*TASK GOAL*
Copy out exactly the lines from the line containing "[Partager sur X (Twitter)] (132, 718)" to the end of the listing.

*** PROVIDED ENTRIES ***

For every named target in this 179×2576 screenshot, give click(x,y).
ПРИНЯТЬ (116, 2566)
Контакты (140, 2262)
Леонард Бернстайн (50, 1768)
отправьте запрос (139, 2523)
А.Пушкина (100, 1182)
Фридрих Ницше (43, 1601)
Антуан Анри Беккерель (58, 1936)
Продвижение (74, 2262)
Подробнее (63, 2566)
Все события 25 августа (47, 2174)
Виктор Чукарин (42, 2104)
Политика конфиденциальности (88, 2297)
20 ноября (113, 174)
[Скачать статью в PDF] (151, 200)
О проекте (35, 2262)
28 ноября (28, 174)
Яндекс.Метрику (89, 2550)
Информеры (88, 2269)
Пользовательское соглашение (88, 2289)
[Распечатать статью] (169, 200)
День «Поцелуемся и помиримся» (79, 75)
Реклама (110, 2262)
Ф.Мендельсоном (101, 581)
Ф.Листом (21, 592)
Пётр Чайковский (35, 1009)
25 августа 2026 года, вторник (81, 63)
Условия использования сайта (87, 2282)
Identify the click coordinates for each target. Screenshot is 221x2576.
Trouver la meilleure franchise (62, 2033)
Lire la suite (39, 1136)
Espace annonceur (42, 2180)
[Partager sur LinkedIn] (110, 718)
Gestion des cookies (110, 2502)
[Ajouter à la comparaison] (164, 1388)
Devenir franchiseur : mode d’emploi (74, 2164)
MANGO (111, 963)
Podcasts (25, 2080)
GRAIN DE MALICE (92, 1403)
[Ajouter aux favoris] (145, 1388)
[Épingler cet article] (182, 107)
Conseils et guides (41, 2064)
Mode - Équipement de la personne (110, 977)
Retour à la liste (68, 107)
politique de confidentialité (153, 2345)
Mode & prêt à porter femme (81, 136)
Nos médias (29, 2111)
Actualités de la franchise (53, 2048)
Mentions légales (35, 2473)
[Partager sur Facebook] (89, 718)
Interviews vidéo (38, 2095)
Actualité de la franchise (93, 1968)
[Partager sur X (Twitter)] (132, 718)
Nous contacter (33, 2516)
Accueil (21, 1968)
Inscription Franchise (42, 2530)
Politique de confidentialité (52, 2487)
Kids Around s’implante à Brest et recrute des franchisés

***

*SOLUTION TO THIS EXERCISE*
[Partager sur X (Twitter)] (132, 718)
Nous contacter (33, 2516)
Accueil (21, 1968)
Inscription Franchise (42, 2530)
Politique de confidentialité (52, 2487)
Kids Around s’implante à Brest et recrute des franchisés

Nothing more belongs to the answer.